Exclusivo: Representantes do Mapa falam sobre etanol na Índia e busca por internacionalização para o biocombustível
O ano de 2021 tem sido marcado por inúmeras divulgações da Índia que sinalizam uma mudança em sua política de mobilidade urbana. Com uma população de mais de 1 bilhão de pessoas, o país é um dos maiores importadores de petróleo do mundo, mas, com as altas da commodity nos últimos meses, se viu obrigado a arcar com maiores valores pelo produto. Nesse contexto, a ideia de uma matriz mais verde, mais do que nunca, passou a ser considerada.
O Brasil, que domina a tecnologia dos veículos flex-fuel desde o início dos anos 2000, poderia se favorecer de possíveis oportunidades industriais, tecnológicas e até mesmo comerciais com a Índia.
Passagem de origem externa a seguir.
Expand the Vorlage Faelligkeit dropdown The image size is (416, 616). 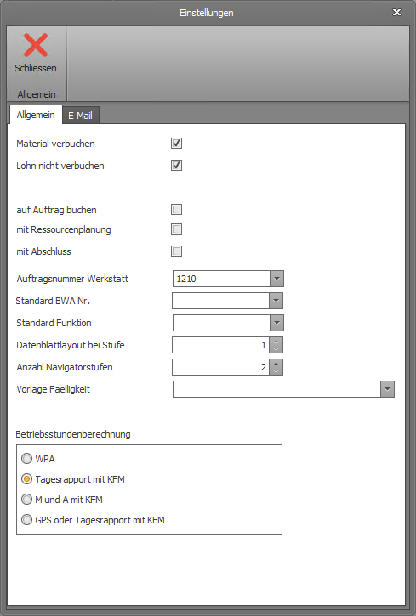tap(387, 389)
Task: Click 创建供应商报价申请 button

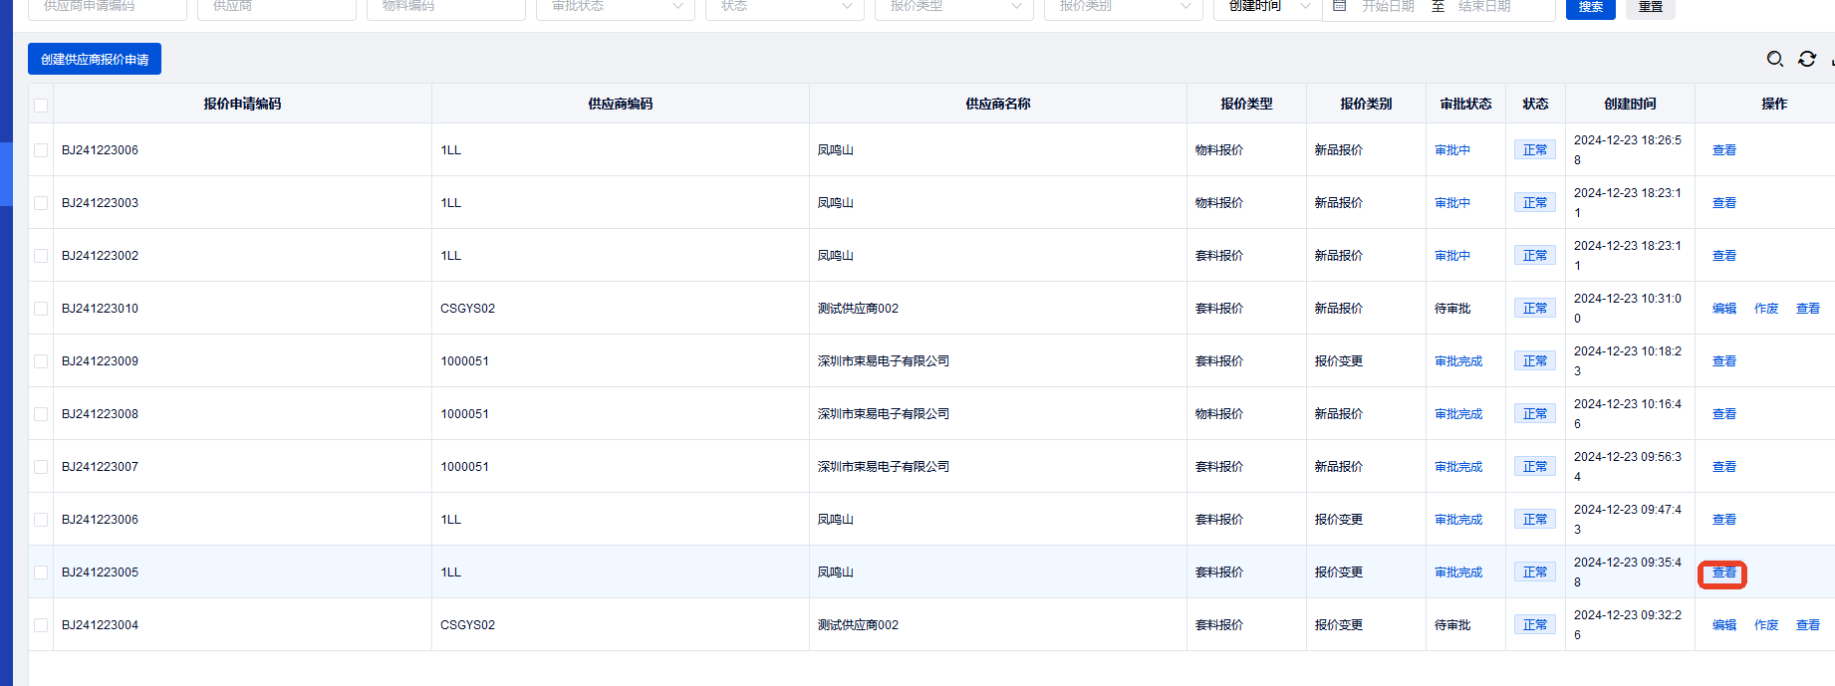Action: tap(95, 60)
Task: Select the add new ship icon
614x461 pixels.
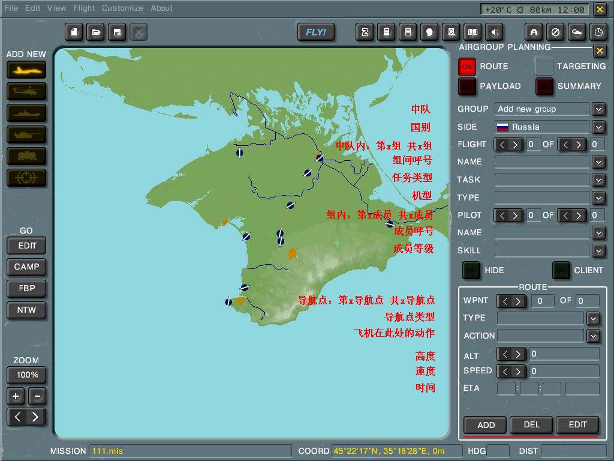Action: coord(26,113)

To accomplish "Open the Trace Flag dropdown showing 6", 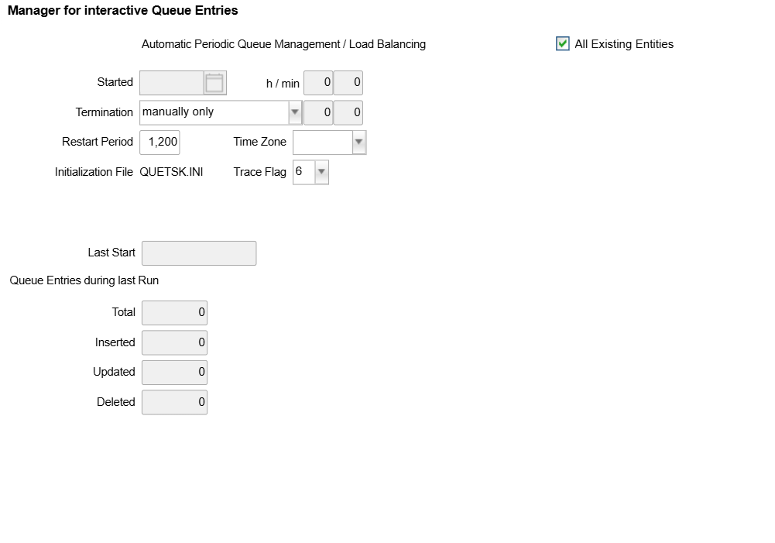I will [x=322, y=172].
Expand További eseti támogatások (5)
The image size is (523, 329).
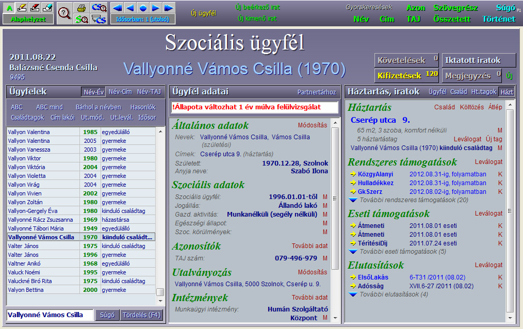coord(353,252)
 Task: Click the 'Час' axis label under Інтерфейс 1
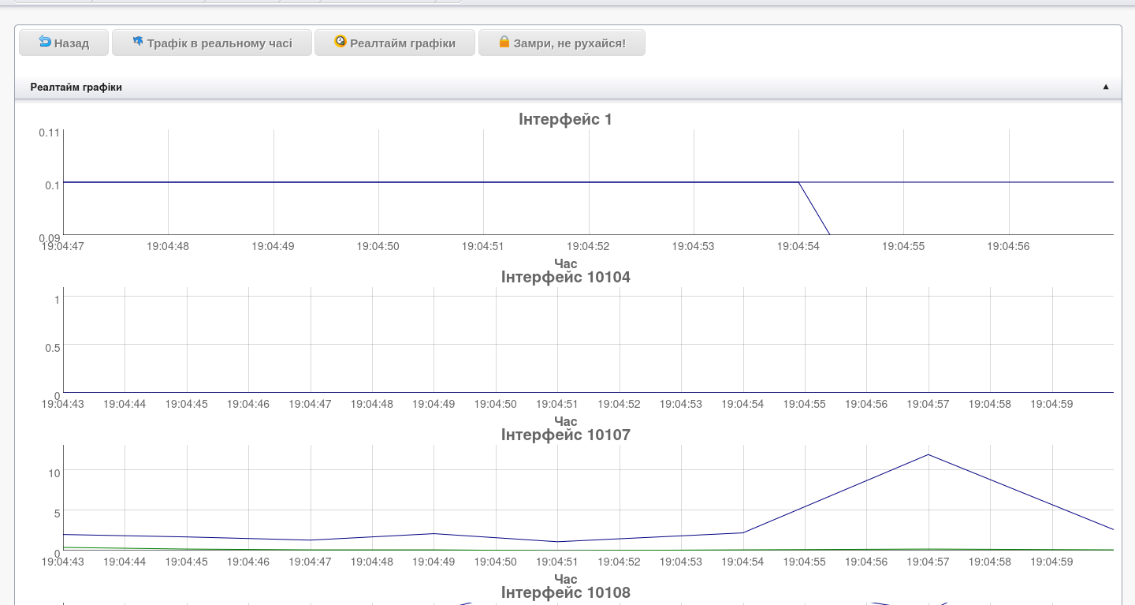(x=565, y=263)
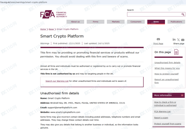
Task: Share page on X
Action: pyautogui.click(x=178, y=40)
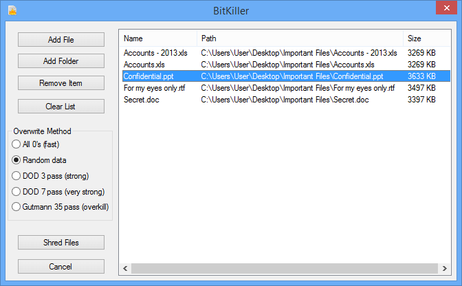Select the Accounts - 2013.xls row

(157, 53)
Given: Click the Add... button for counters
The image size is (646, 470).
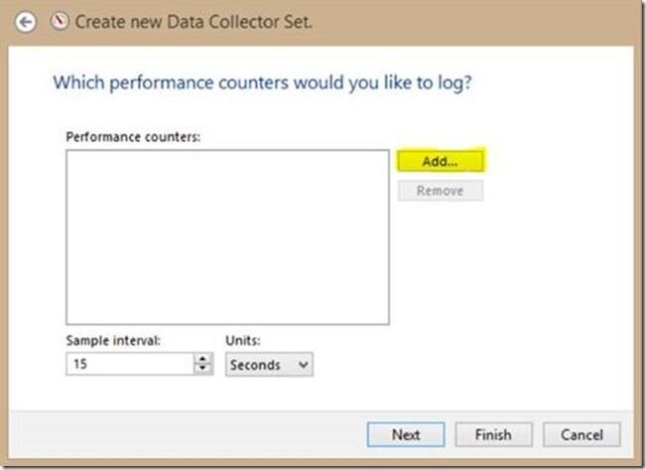Looking at the screenshot, I should point(441,161).
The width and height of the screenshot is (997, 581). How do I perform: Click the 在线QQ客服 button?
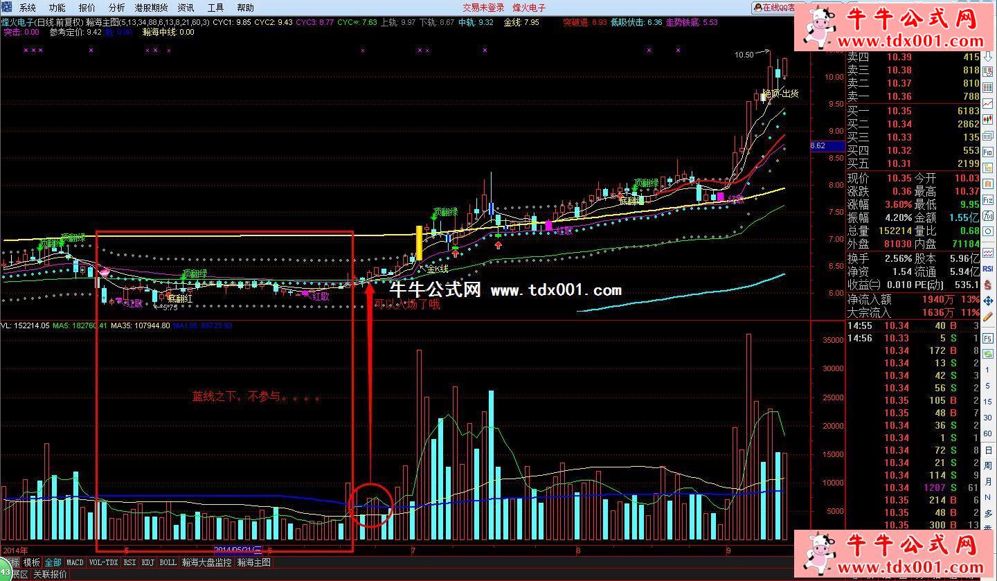point(777,8)
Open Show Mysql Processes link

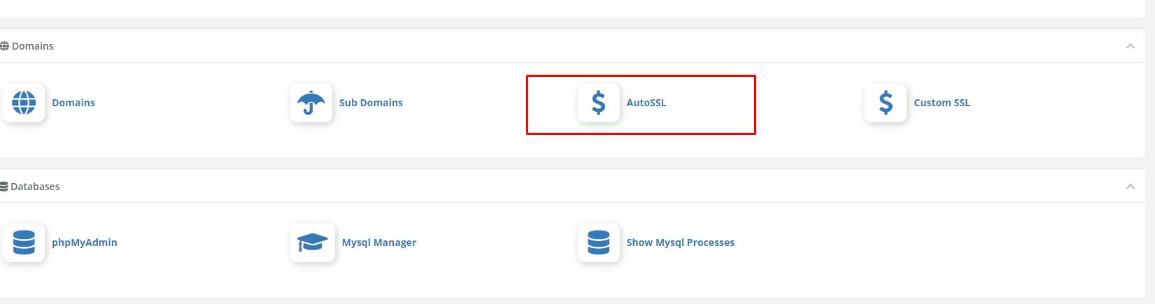point(680,243)
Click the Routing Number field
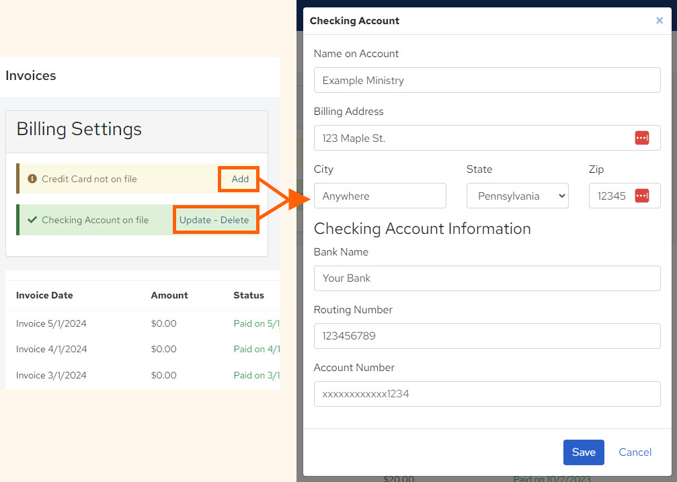The height and width of the screenshot is (482, 677). [487, 336]
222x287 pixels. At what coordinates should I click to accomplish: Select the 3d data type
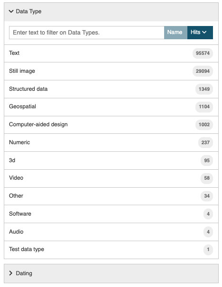tap(111, 160)
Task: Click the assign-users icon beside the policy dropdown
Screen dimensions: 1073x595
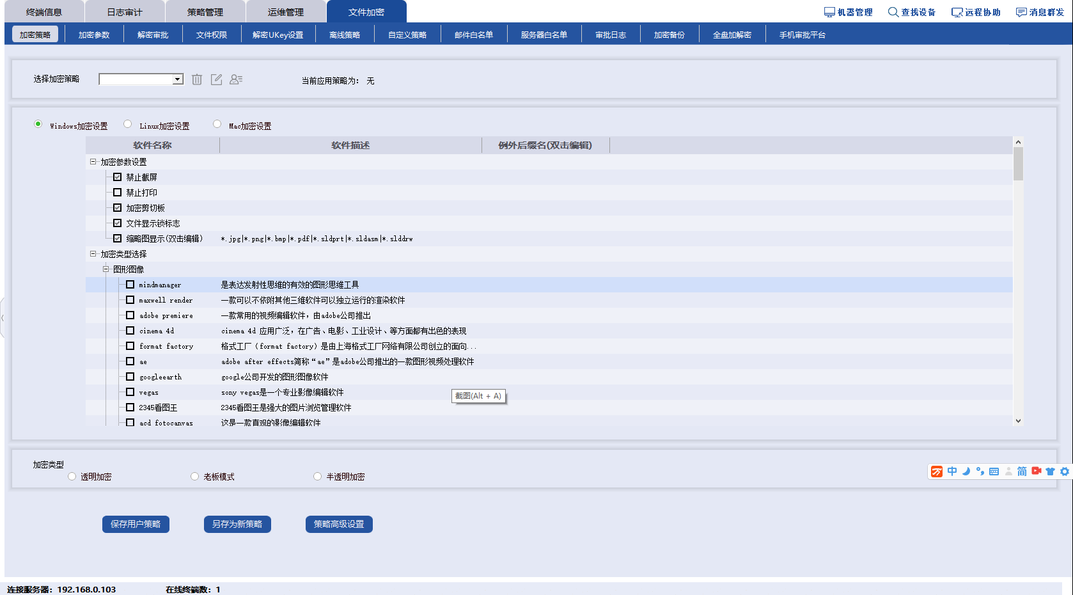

As duas nações, inclusive, já têm relações de trabalho bastante ativas relacionadas ao biocombustível, além de estreitarem as conversas e as negociações relacionadas com diversos outros produtos do agronegócio brasileiro.
Para entender as oportunidades presentes e o futuro da relação entre os dois países, o Notícias Agrícolas falou com exclusividade com Cid Caldas, coordenador-geral de cana-de-açúcar e agroenergia da Secretaria de Política Agrícola (SPA), ligada diretamente ao Ministério da Agricultura, Pecuária e Abastecimento (Mapa) do Brasil, e Dalci de Jesus Bagolin, adido agrícola em Nova Deli, capital indiana.
“O Brasil tem trabalhado ativamente com a Índia, compartilhando a experiência de mais de 40 anos de uso de etanol no país. Isto auxiliou a Índia a formar um amplo consenso tanto no setor público quanto no privado quanto aos benefícios do etanol sobre o meio ambiente e a balança de pagamentos - a Índia é um grande importador de petróleo - e como meio de reduzir o custo de manutenção dos altos estoques de açúcar”, destaca Bagolin. A entrevista completa está no final do texto.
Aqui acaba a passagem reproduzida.